● **Problem**
Could you set down exactly the lines in the records below between the line holding "Identify the click" and the line holding "Statement Of Faith (44, 2087)", inclusive?
:: Provided data
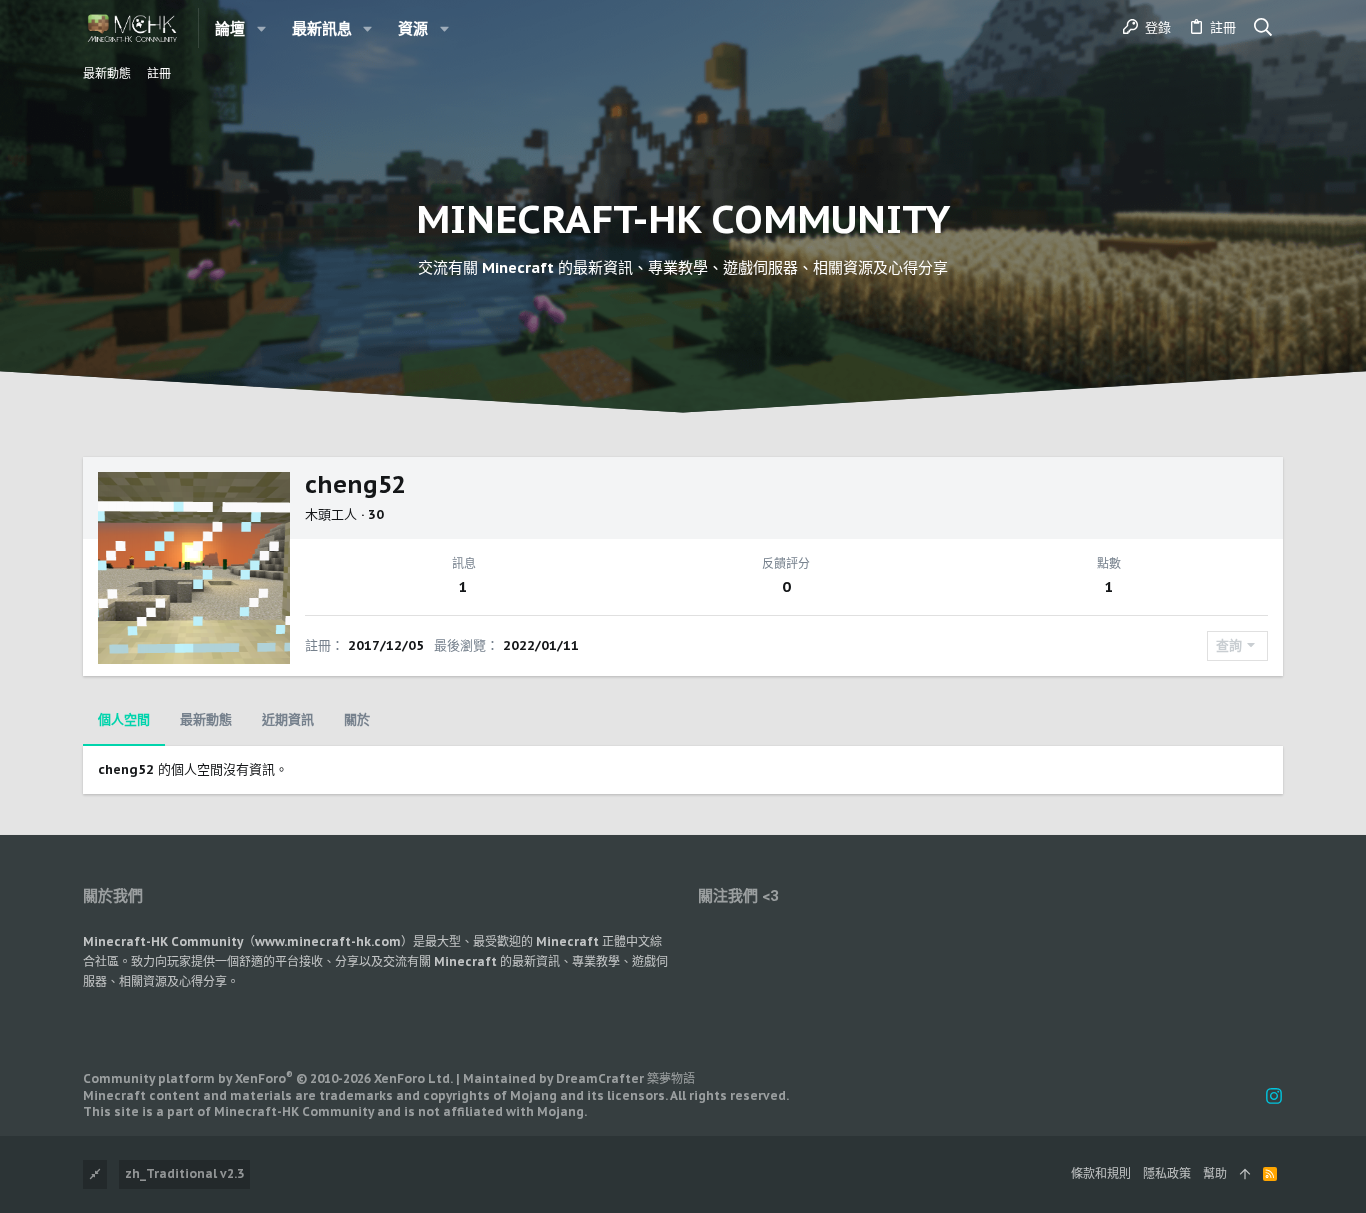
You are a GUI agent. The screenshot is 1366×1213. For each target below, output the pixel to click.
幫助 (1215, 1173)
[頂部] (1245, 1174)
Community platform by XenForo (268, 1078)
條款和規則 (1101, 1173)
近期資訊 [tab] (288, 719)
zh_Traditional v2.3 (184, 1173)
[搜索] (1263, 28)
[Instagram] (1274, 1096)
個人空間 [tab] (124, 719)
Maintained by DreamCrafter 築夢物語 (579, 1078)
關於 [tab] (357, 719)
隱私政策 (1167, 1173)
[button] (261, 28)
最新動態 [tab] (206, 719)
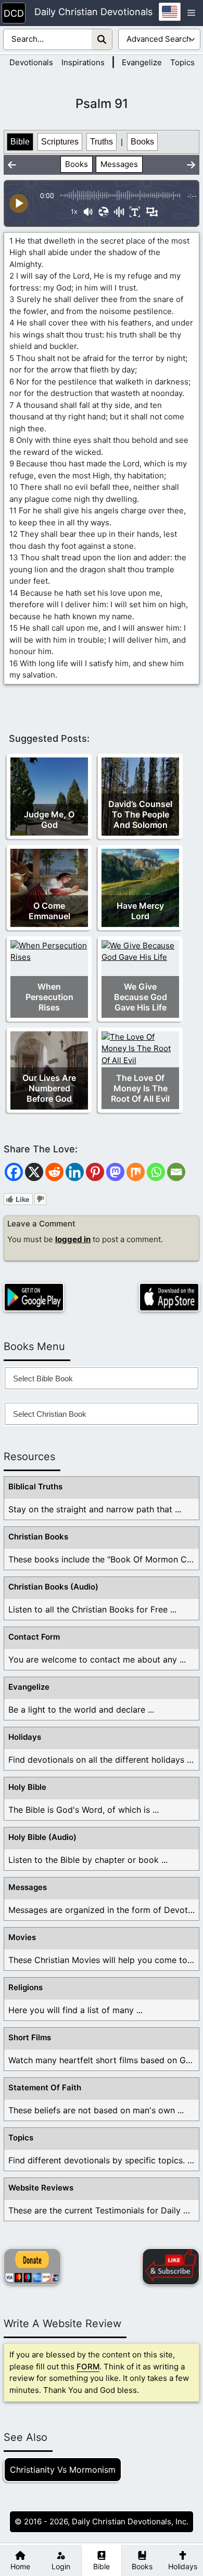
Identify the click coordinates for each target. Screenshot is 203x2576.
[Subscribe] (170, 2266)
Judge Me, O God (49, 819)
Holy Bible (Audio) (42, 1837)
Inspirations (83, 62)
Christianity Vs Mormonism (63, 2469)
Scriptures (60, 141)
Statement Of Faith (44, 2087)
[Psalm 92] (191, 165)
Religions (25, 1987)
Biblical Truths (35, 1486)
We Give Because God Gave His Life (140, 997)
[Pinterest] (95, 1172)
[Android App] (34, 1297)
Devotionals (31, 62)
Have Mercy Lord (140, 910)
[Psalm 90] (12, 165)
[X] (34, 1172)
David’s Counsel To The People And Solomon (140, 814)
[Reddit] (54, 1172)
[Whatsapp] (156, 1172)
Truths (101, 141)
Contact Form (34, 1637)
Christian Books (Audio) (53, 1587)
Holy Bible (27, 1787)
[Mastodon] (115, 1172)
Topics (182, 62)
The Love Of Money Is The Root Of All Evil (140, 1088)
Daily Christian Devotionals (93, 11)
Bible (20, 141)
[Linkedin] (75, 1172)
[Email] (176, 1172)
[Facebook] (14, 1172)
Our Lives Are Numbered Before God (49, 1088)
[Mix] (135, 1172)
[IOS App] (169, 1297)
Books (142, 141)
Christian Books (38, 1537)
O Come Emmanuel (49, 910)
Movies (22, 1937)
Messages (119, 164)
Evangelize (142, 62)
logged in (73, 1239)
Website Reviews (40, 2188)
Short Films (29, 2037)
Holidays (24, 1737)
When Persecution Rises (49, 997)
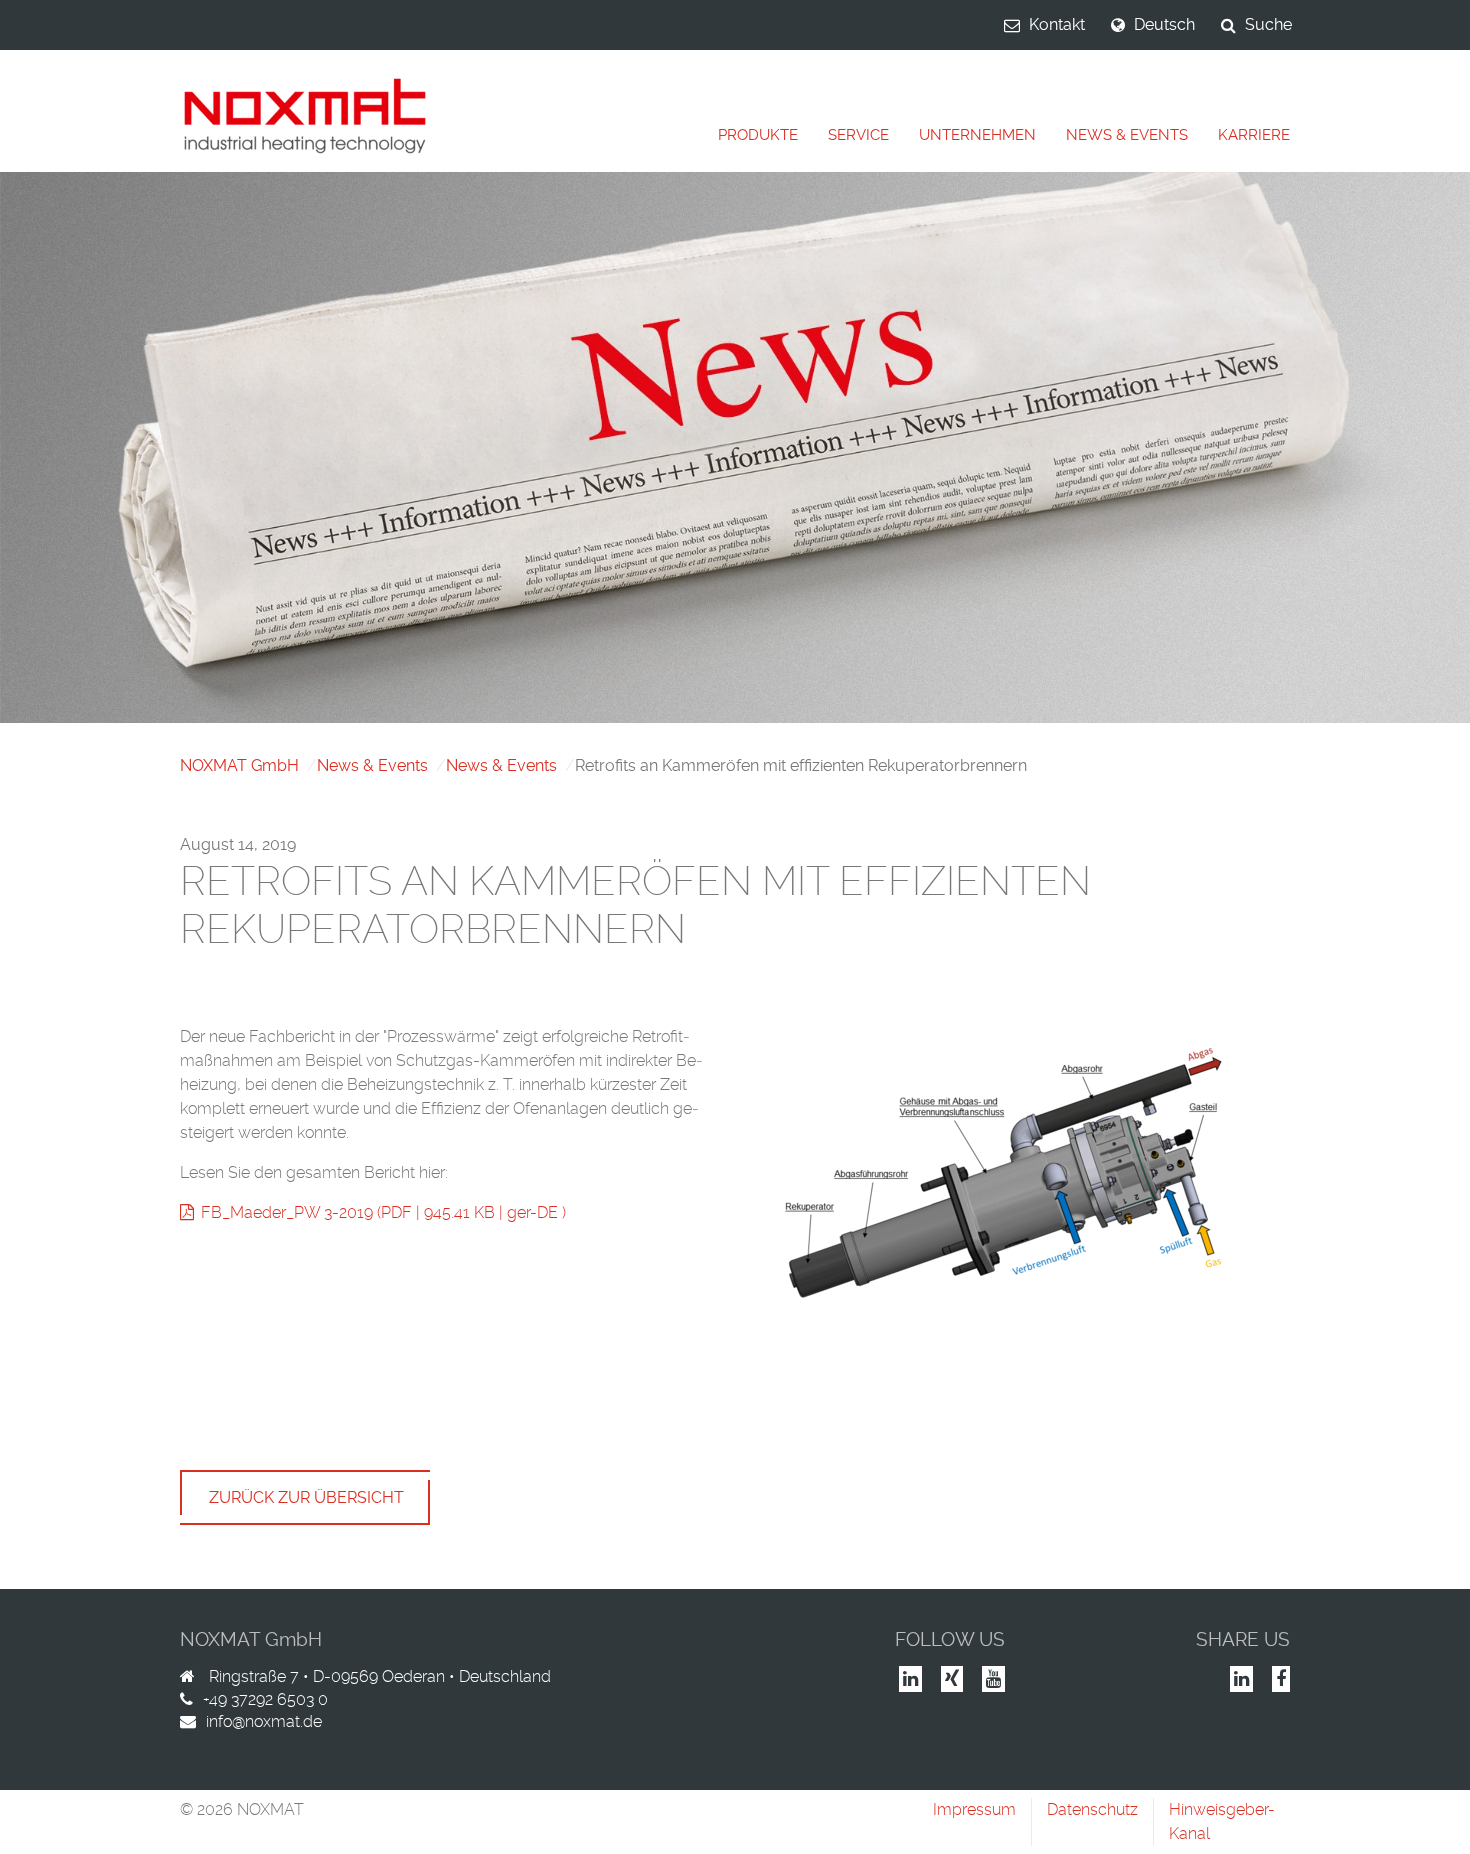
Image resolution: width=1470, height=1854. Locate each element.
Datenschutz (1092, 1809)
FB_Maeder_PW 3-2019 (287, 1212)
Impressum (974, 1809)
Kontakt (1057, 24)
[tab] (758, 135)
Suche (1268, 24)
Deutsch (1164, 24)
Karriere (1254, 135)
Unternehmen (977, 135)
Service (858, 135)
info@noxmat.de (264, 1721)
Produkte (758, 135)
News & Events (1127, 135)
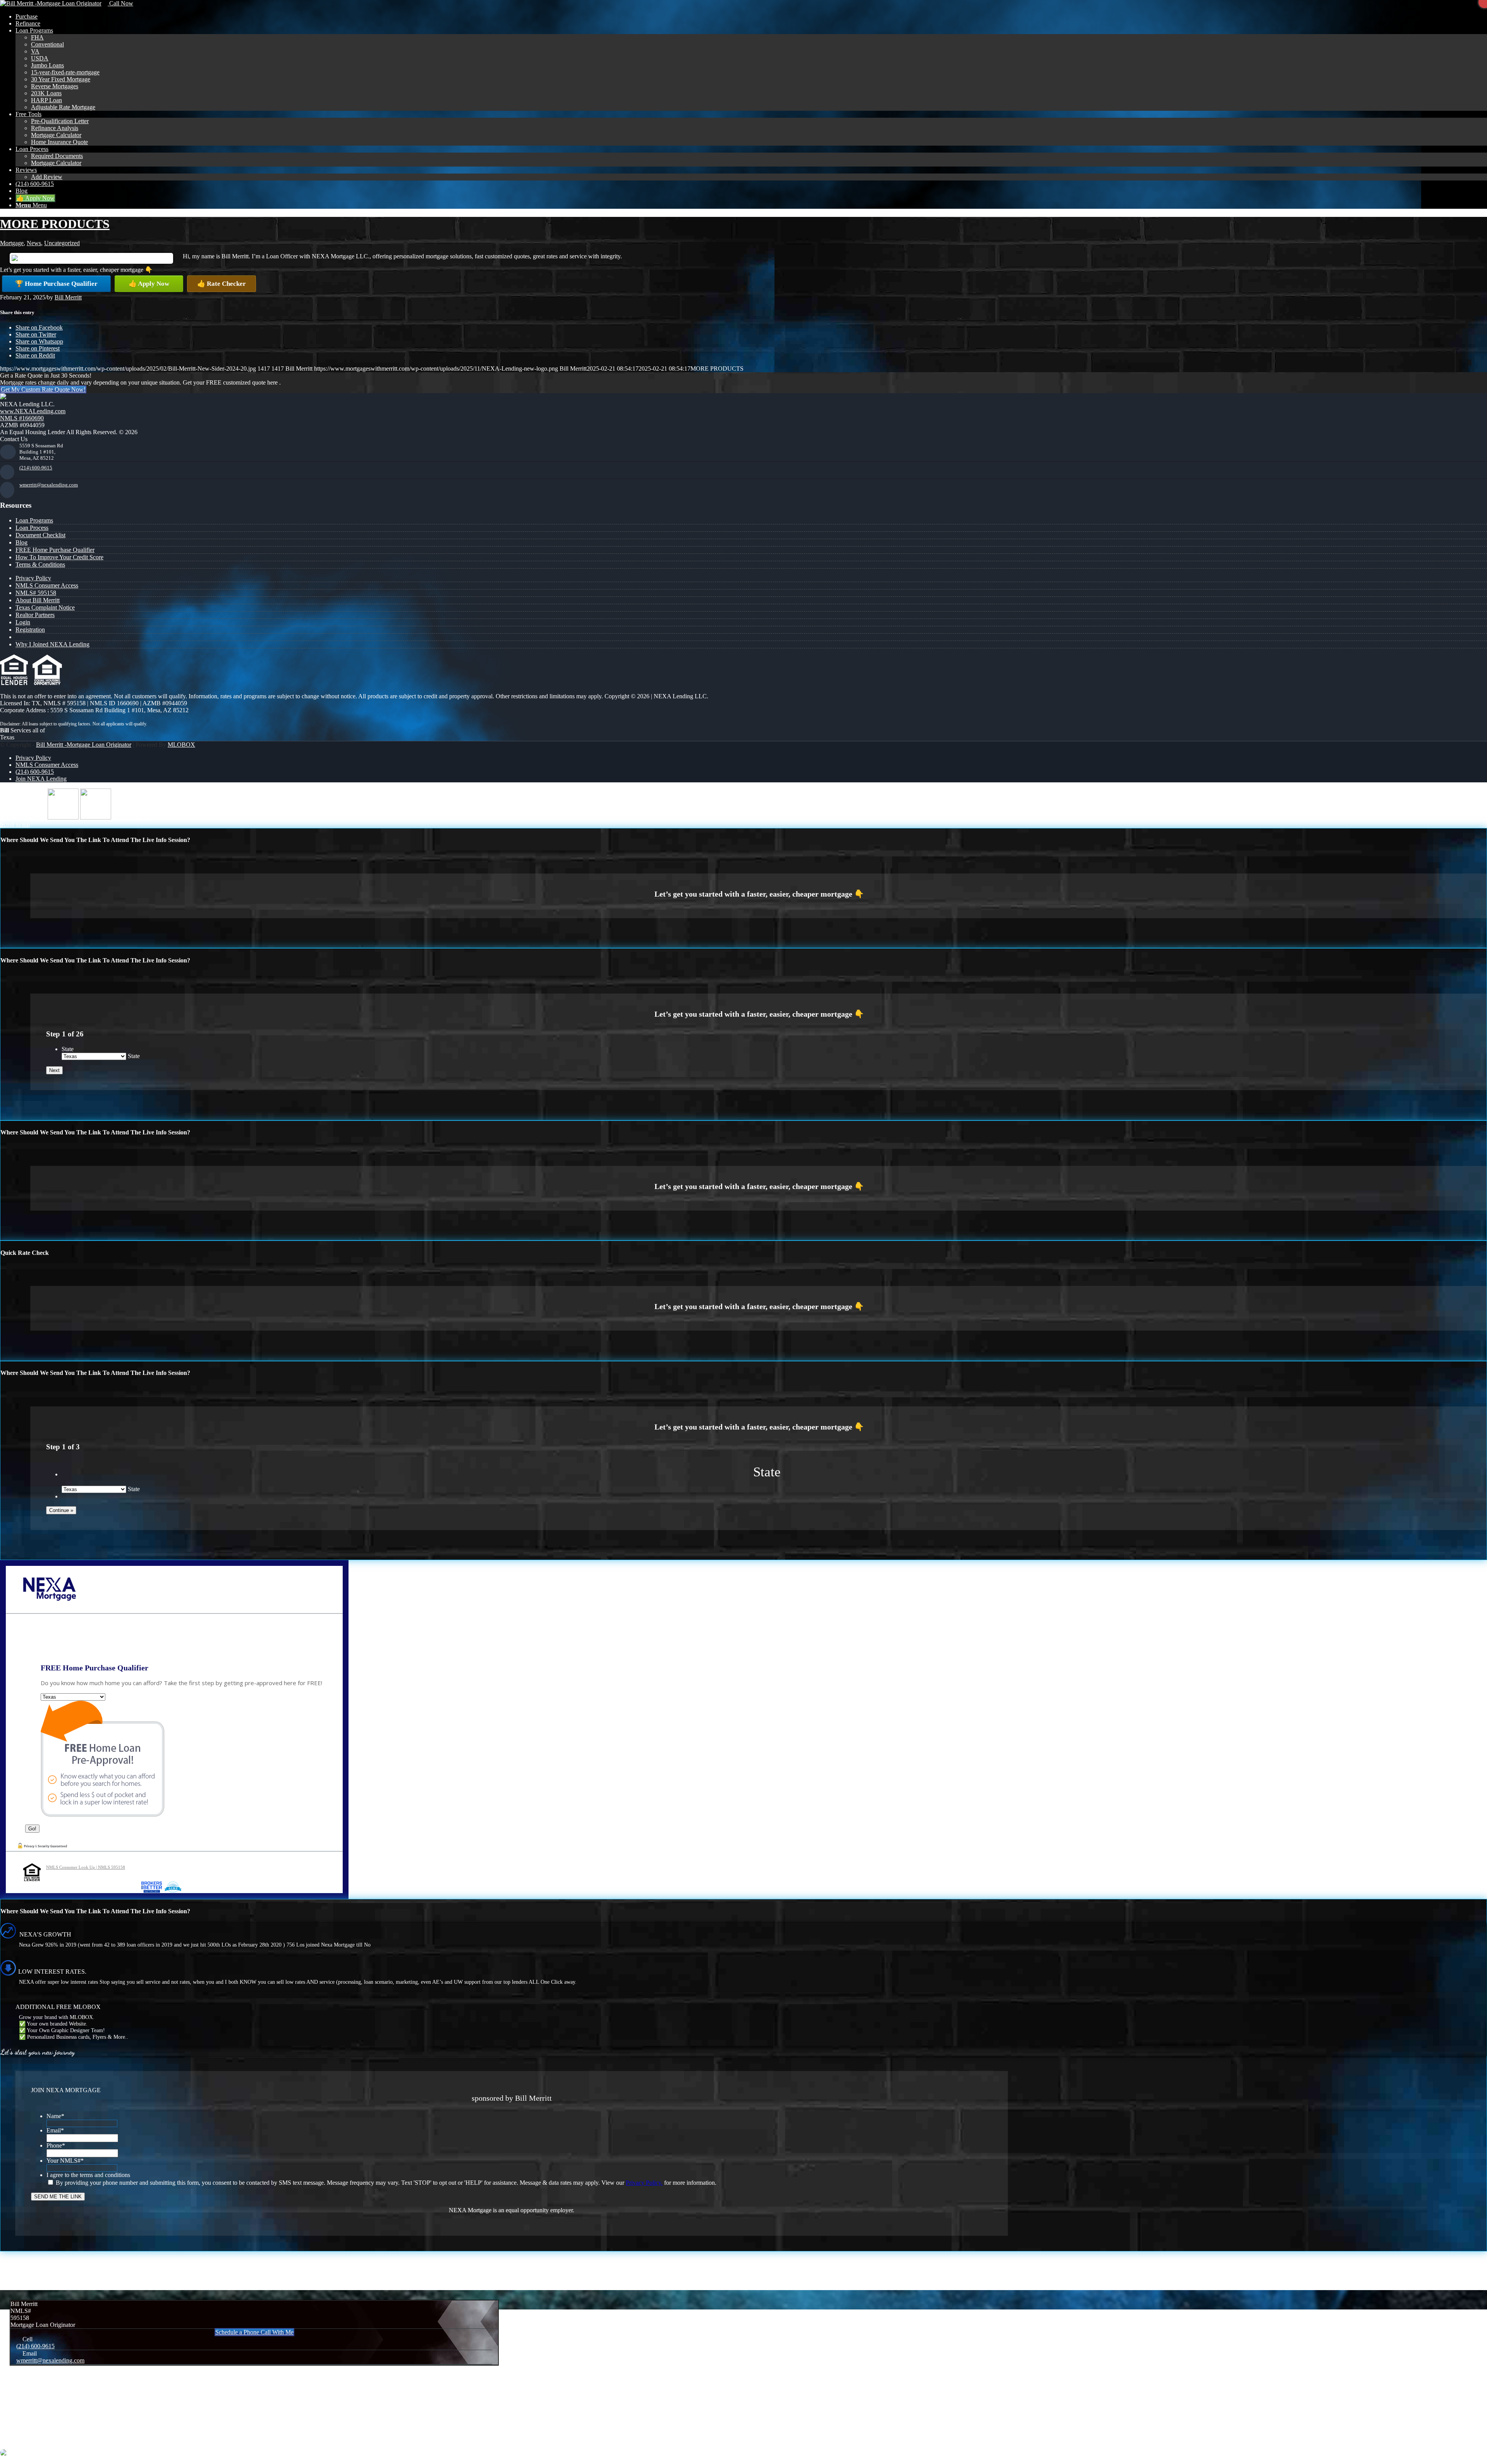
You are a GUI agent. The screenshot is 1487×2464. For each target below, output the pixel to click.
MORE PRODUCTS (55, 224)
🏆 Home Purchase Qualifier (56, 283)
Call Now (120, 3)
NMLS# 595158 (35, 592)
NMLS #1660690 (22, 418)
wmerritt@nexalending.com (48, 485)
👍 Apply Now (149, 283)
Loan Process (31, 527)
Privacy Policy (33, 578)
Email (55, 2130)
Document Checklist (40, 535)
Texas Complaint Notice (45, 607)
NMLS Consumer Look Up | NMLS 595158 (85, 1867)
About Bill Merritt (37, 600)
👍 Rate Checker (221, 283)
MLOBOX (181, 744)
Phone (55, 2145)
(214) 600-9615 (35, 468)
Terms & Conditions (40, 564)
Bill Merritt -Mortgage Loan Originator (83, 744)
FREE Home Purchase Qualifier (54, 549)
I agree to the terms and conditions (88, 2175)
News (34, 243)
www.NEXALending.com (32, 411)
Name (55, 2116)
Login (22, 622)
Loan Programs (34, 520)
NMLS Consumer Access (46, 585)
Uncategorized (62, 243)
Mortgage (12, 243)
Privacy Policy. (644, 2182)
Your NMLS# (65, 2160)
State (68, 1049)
::::
● **Task output**
Identify the click coordinates for each target. Screenshot is 203x2576.
[Subscribe] (170, 2266)
Judge Me, O God (49, 819)
Holy Bible (Audio) (42, 1837)
Inspirations (83, 62)
Christianity Vs Mormonism (63, 2469)
Scriptures (60, 141)
Statement Of Faith (44, 2087)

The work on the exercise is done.